🤖 AI Summary
This study addresses the challenge of efficiently and accurately predicting student response behavior in educational platforms by conducting the first systematic comparison between specialized Knowledge Tracing (KT) models and large language models (LLMs) on real-world student interaction data. Through quantitative evaluation of prediction accuracy, inference latency, and deployment cost, the research demonstrates that KT models significantly outperform LLMs in both accuracy and F1 score, achieve inference speeds several orders of magnitude faster, and incur substantially lower deployment costs. These findings reveal that, for educational prediction tasks, domain-specific models offer marked advantages over general-purpose large language models in both performance and economic efficiency, thereby providing empirical support and practical guidance for model selection in personalized learning interventions.
📝 Abstract
Predicting future student responses to questions is particularly valuable for educational learning platforms where it enables effective interventions. One of the key approaches to do this has been through the use of knowledge tracing (KT) models. These are small, domain-specific, temporal models trained on student question-response data. KT models are optimised for high accuracy on specific educational domains and have fast inference and scalable deployments.

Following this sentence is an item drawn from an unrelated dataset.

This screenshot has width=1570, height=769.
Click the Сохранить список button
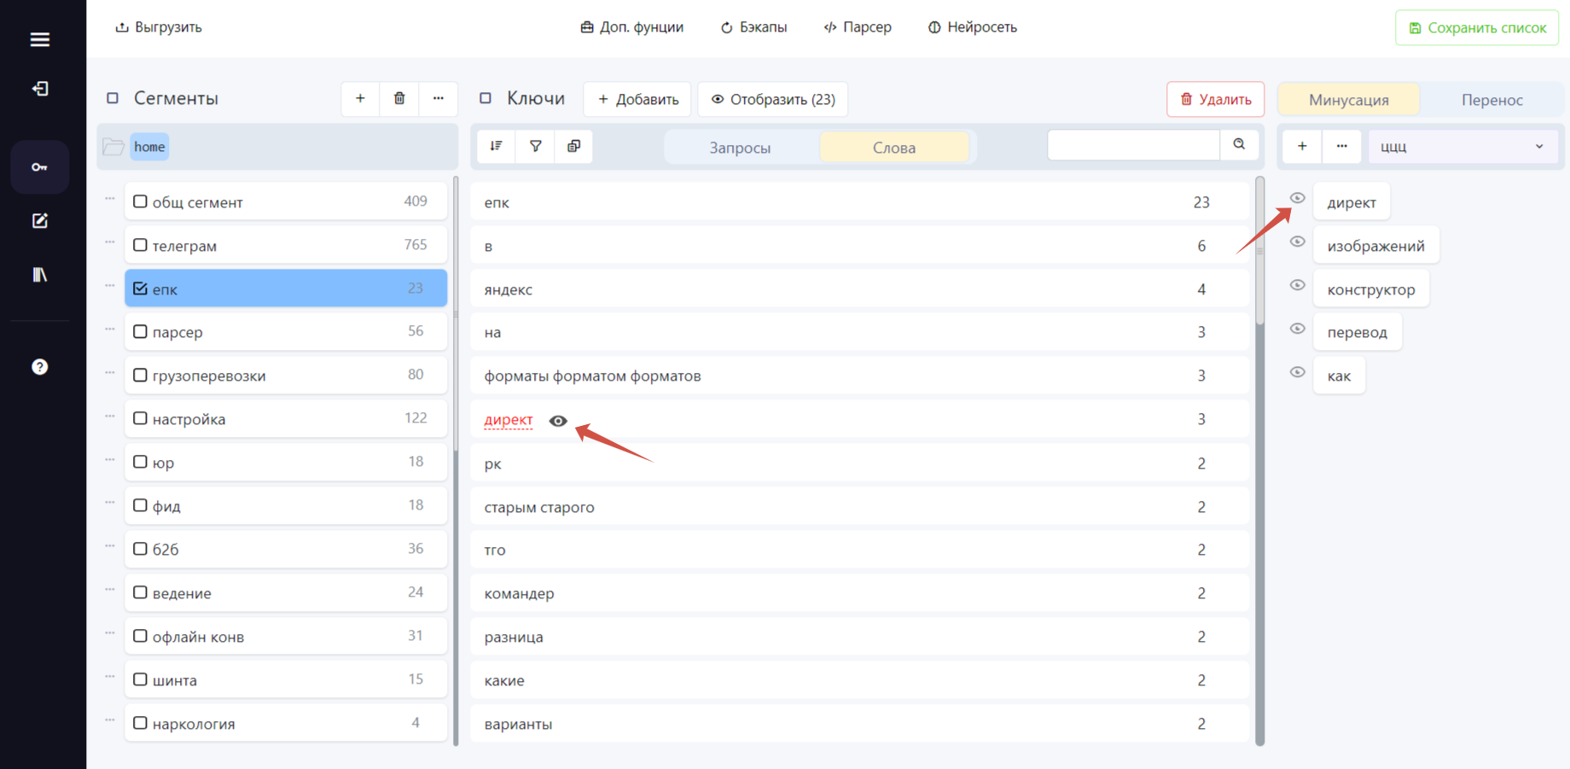pos(1477,27)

The rise of Large Language Models (LLMs) motivates us to ask the following questions: (1) How well can LLMs perform at predicting students' future responses to questions? (2) Are LLMs scalable for this domain? (3) How do LLMs compare to KT models on this domain-specific task? In this paper, we compare multiple LLMs and KT models across predictive performance, deployment cost, and inference speed to answer the above questions. We show that KT models outperform LLMs with respect to accuracy and F1 scores on this domain-specific task. Further, we demonstrate that LLMs are orders of magnitude slower than KT models and cost orders of magnitude more to deploy. This highlights the importance of domain-specific models for education prediction tasks and the fact that current closed source LLMs should not be used as a universal solution for all tasks.